(Stored data)
• • •

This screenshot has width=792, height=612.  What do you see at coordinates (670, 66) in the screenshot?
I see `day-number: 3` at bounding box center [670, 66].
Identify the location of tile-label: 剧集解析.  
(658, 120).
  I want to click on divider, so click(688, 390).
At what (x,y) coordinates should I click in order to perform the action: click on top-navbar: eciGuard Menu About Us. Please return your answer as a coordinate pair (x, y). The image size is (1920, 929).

• • •

Work instruction ▸
Copy out the lines above, word for word, with nothing changed.

Exercise output ▸
This screenshot has width=792, height=612.  What do you see at coordinates (670, 66) in the screenshot?
I see `day-number: 3` at bounding box center [670, 66].
Identify the location of tile-label: 剧集解析.  
(658, 120).
  I want to click on divider, so click(688, 390).
At what (x,y) coordinates should I click in order to perform the action: click on top-navbar: eciGuard Menu About Us. Please return your answer as a coordinate pair (x, y). The image size is (1920, 929).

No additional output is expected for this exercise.